Elena Scanu muore per una polmonite bilaterale, il medico di base pensava fosse bronchite: aveva 49 anni
La comunità di Brenna in lutto. Attesa per l’esito dell’autopsia
BRENNA Elena Scanu, parrucchiera di 49 anni, è morta nel reparto di terapia intensiva dell’ospedale Fatebenefratelli di Erba per una polmonite bilaterale acuta e fulminante. La famiglia attende ora l’esito dell’autopsia per chiarire le cause del rapido peggioramento e accertare eventuali responsabilità.

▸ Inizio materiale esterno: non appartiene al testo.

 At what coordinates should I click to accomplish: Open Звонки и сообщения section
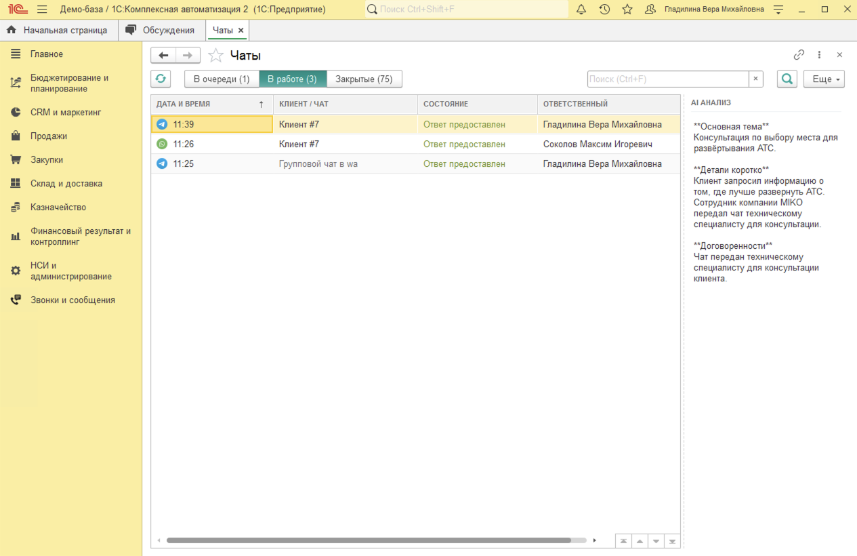(x=72, y=300)
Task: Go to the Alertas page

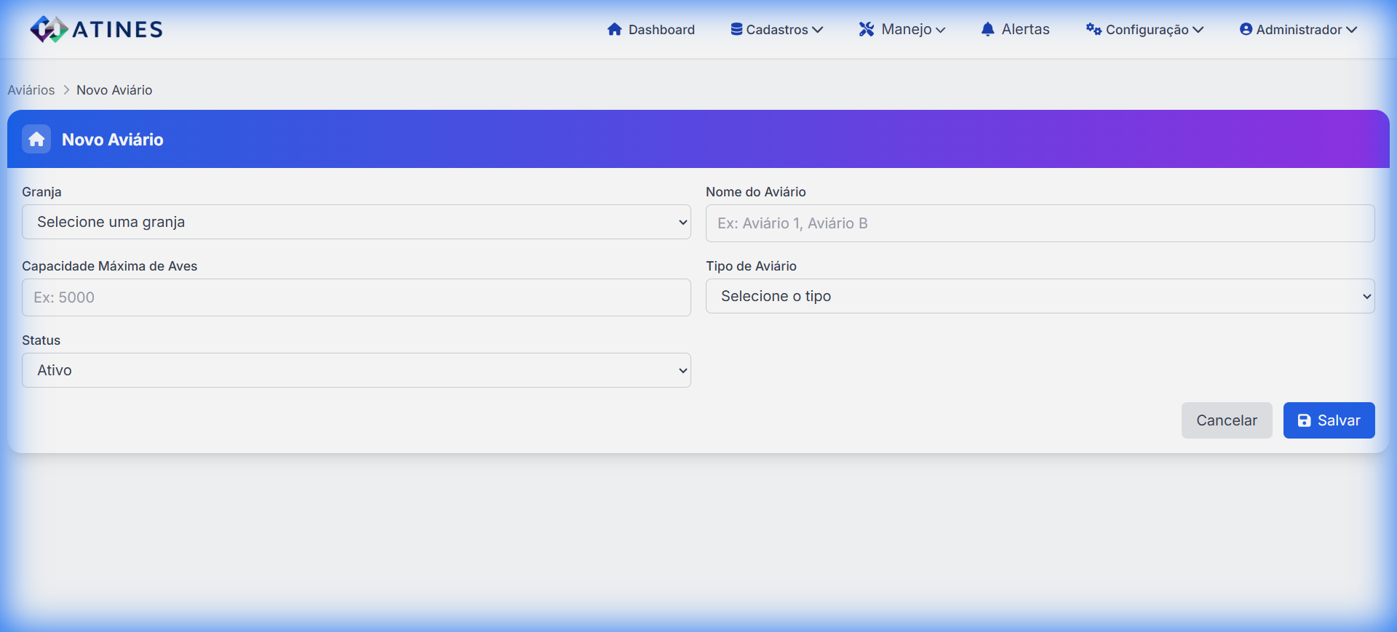Action: 1025,29
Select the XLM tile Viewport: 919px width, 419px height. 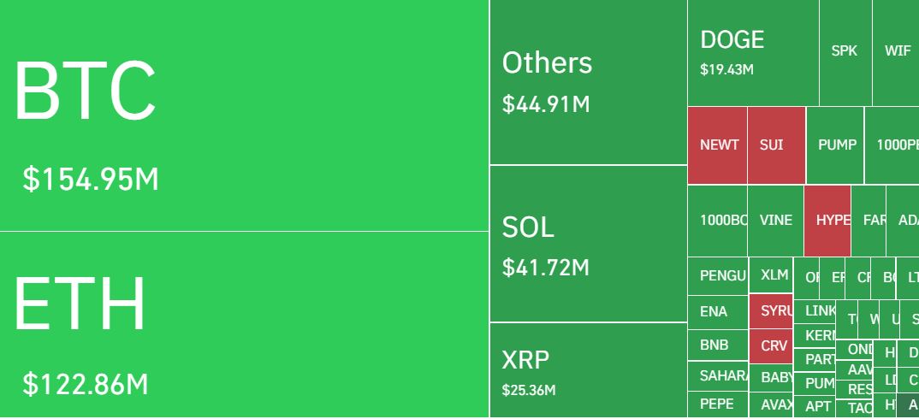point(771,274)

La tragedia ha colpito la comunità di Brenna, in provincia di Como. Secondo il racconto del compagno, Stefano Romersa, la donna aveva iniziato a stare male il 14 febbraio, accusando mal di gola e tosse. Si era quindi rivolta al medico di base che le aveva prescritto antibiotico e antinfiammatorio, ipotizzando una faringite o una bronchite. Le condizioni, però, non sono migliorate. Nei giorni successivi Elena avrebbe avuto difficoltà a respirare e persino a camminare.
Come riporta il Messaggero, tornata dal medico, in quell’occasione visitata da un sostituto, sarebbe stata riscontrata una saturazione dell’ossigeno pari a 60. Un valore molto basso che, secondo il racconto del compagno, sarebbe stato attribuito alla presenza di smalto sulle unghie, ritenuto causa di una misurazione non corretta. Durante la notte la situazione è precipitata.
La madre e la sorella hanno deciso di accompagnarla d’urgenza in ospedale. Una volta ricoverata al Fatebenefratelli di Erba, Elena è stata intubata e sottoposta a manovre di rianimazione dopo due arresti cardiaci, ma ogni tentativo si è rivelato vano. La diagnosi dei medici è stata di polmonite bilaterale acuta e fulminante. Le radiografie del torace avrebbero evidenziato polmoni completamente compromessi.
La famiglia ha chiesto che venga fatta piena luce sull’accaduto. L’autopsia, dovrà chiarire le cause della morte.